More concretely, I imagine taking my best guess at the “current plan of meta-EA” and giving it to Paul Graham and him not funding my startup because the plan isn’t specific/concrete enough to even check if it’s good and this vagueness is a sign that the key assumptions that need to be true for the plan to even work haven’t been identified.

GiveWell tries to do a very hard thing and evaluate charities against each other. The way they do this involves a pretty complicated model and a bunch of estimations but you can look at the model and look at the estimates of the parameters and say “the model seems reasonable and the estimates seem reasonable, so the output must be reasonable.” However, the current state of meta-EA is that I don’t know how to answer the question of whether action A is better than action B and we’re basically just looking at charities and estimating “12 goodness” and “10 goodness” directly, which is not how you’re supposed to estimate things.
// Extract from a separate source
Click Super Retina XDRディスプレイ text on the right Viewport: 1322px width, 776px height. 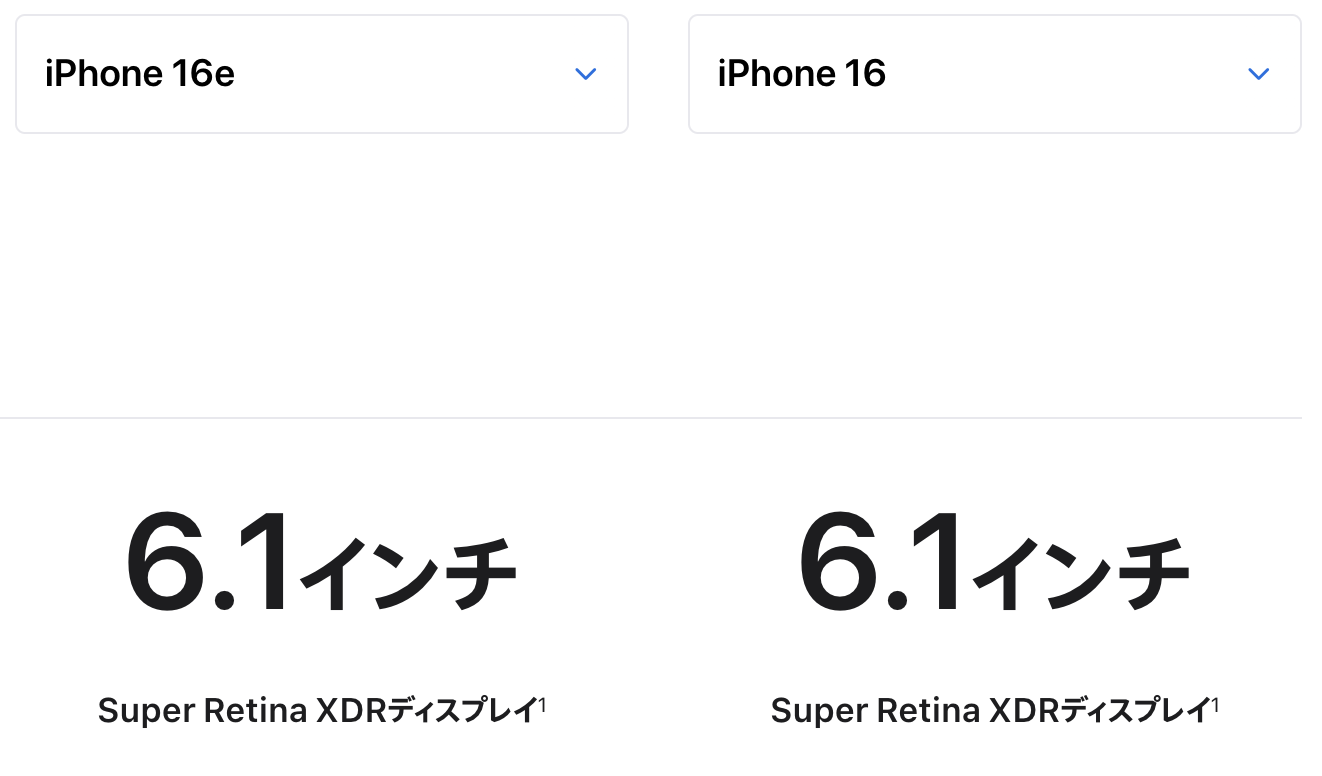coord(994,710)
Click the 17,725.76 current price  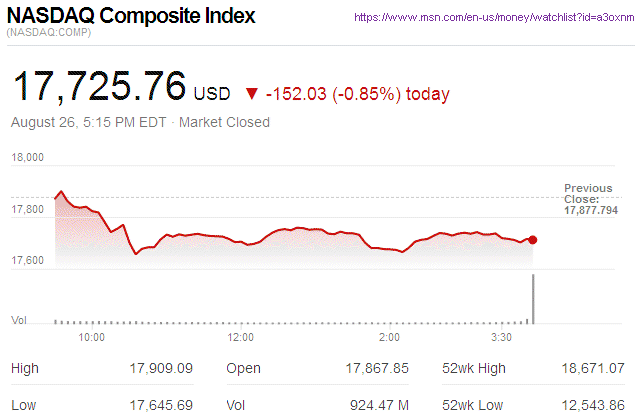[x=98, y=87]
Sometimes, questions are too difficult to answer directly. However, if you’re unable to answer a question, then a sign that you’ve understood the question is your ability to break it down into concrete subquestions that can be answered, each of which is easier to answer than the original top-level question. If you can’t do this, then you’re just thinking in circles.

AI safety isn’t much better from a “has concrete answers to questions” perspective, but in AI safety, I can give you a set of subquestions that would help answer the top-level questions, which I feel like I can’t do for meta-EA. Like the questions would be something like “what is meta-EA even trying to do? What are some plausible goals? Which one are we aiming for?” and then I would proceed from there.
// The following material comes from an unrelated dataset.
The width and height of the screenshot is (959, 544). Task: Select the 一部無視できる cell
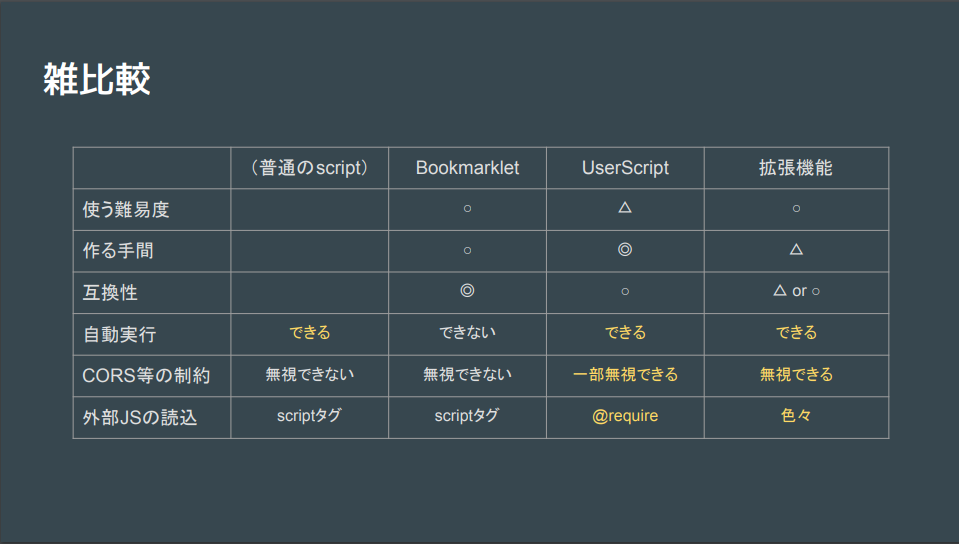(625, 374)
To me, this is the core problem of meta-EA: figuring out what the goal is. Who are we targeting? What’s the end-game? Why do we think movement building is valuable? How does it ground out in actions that concretely make the world better?

Right now it feels like a lot of meta-EA is just taking actions without having models of how those actions lead to increased value in the world. And there are people working on collecting data and figuring out answers to some of these questions, which is great, but it still feels like a lot of people in meta-EA don’t have this sense that they’re trying to do a very hard thing and should be doing it in a principled way.
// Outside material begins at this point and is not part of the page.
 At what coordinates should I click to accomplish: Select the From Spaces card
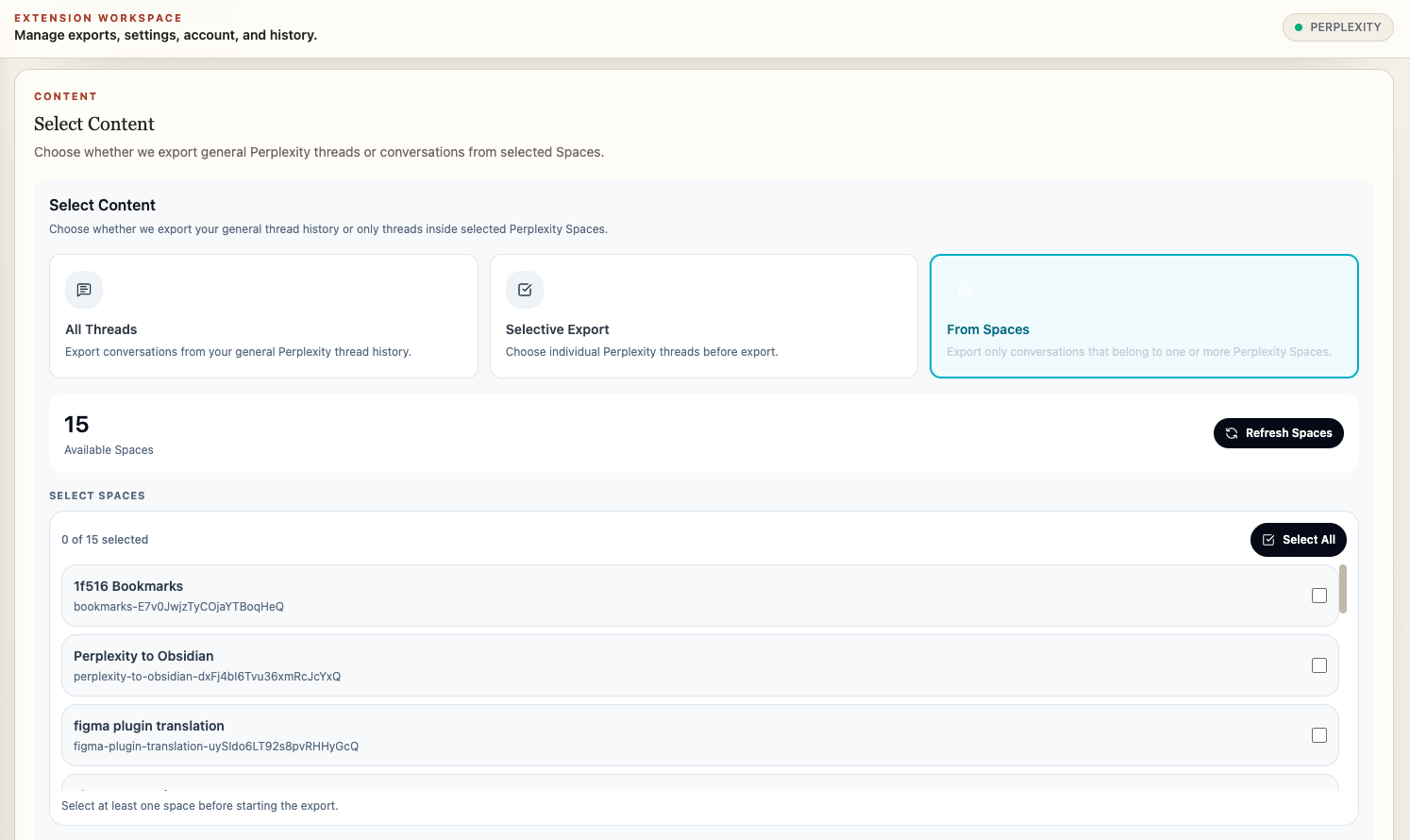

(This is the part where I don’t quite know how my interlocutor would respond.)

Them: Yeah I agree that meta-EA lacks explicit models, but that’s just because it’s trying to solve a much harder problem than GiveWell/AI Safety precisely because there are so many possible goals. In practice, meta-EA doesn’t look like “pick the best goal, then try and pursue it” it looks more like “observe the world, determine which of the many plausible goals of meta-EA are most tractable given what you’ve observed, then steer towards that.” There isn’t a strong “meta-EA agenda” because such an agenda would be shot to pieces within the week. In general, I’m worried about top-down style explicit reasoning overriding the intuitions of people on the ground by biasing towards calculable/measurable things.

Sure “plans are useless, but planning is indispensable”, but sometimes, if the world is changing quickly and you are aiming for five different things in a hundred different ways, planning is also not that useful. In practice, it’s just better to do things that are locally valuable instead of trying to back-chain from some victory condition that you’re not even sure is possible. In the AI safety case, this might look like work on neural network interpretability, which is robustly useful in a broad class of scenarios (see An Analytic Perspective on AI Alignment for more discussion).

Overall, I agree that meta-EA could benefit from more explicit models, but it’s important to note that “model-free” work can still be robustly useful.

(This is the part where I conclude by saying these issues are very tricky and confusing and I would be excited about people thinking about them and gathering empirical data.)